Signature Gatherer

I was sitting in a coffee shop writing a weird piece about Oscar Wilde when I looked out the window and saw something that startled me. At first I wasn’t sure what I was looking at, then I recognized did.

Joy! A young man was gathering signatures for a ballot initiative. I hadn’t seen such a quintessential Oregon sight for over 25 years! And in fact, gathering signatures to qualify an initiative for the ballot was something almost disappeared from Oregon political life.

Remember the 80s-90s when we voted on dozens of such successful petition drives? It was the bane and beauty of our elections. It gave us medical marijuana and Lon Mabon’s evil OCA anti-gay measures. Back in those days, almost all petition gatherers were unpaid, unlike today, which might be a metaphor of some kind.

The signature gatherer was jaunty as he worked. He practically skipped. He had long blonde hair tied off in a ponytail and wore tan slacks, a shiny brown leather jacket from the 70s and patent loafers. What an ensemble to promote democracy! I dug it. He was clearly digging his duty and I dug that, too.

His gathering technique intrigued me Every other gatherer I’d seen over the decades stood stationary in front of a busy retail outlet or post office. Sometimes they even sat at tables. Most looked bored or dour.

Not this dude! He was on the move, smiling, waving, chatty, coming up to people walking or sitting at tables outside restaurants and cafes. He even accompanied people across crosswalks. He talked to people’s dogs! He probably fed them treats!

I simply had to sign the petition. I knew it wasn’t going to be some reactionary proposal such as banning the teaching of slavery because it hurts certain students’ feelings. This was Portland after all. It would probably be an initiative to legalize magic mushrooms for medicinal use. Wait, Oregon voters already passed that one!

EXERCISES -
A. Summarize the essay about the signature gatherer in two sentences.
B. Answer these questions from the essay about the signature gatherer:
(i) What was the narrator writing a piece about in the coffee shop?
(ii) What kind of jacket was the signature gatherer wearing?
(iii) Where did every other gatherer the narrator had seen usually stand?
C. Write the next part of the essay about the signature gatherer, picking up after its final sentence.

DATA SHOWN -
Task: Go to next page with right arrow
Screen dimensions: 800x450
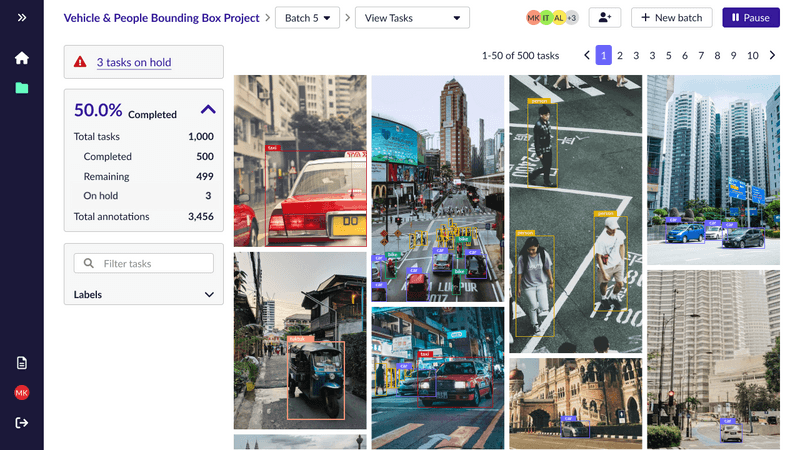Action: pyautogui.click(x=772, y=55)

ANSWER SET -
A. From a coffee shop in Portland, the narrator spots a young man gathering signatures for a ballot initiative, a sight the narrator had not seen for over 25 years. Unlike the stationary, often bored gatherers of the past, he moves about smiling, waving and chatting with people, and the narrator decides to sign his petition.

B.
(i) Oscar Wilde
(ii) A shiny brown leather jacket from the 70s
(iii) In front of a busy retail outlet or post office

C.
It was time to go. The gatherer might disappear any second. I finished my coffee and went out to sign a petition and advance direct democracy. I even caught myself jogging a bit. Jesus, I was really into democracy probably because it’s dying around Oregon and elsewhere in America. Perhaps dying is the wrong word, perhaps murdered is the right one. There is a difference.

The search was on. It took five minutes but I found him. He was just finishing up with a glazier repairing a window busted out by drug deranged hooligans. He was overjoyed to see me. I had tracked him down after all. Who does that in Oregon anymore? I do!

The initiative sought to discourage lawmakers (meaning rural Republicans) from walking out of legislative session by making them forfeit their seat if they were absent without permission from the House Speaker or Senate Leader for more than 12 days in a row. Or something to that effect. I didn’t read the fine print. I just wanted to sign it and compel those elected to a legislative body to actually govern when they’re in the minority. That’s the way it’s done in America. And if you don’t want to remain in the minority, then you change.

I signed it. He thanked me. And that was my good democratic duty for the day.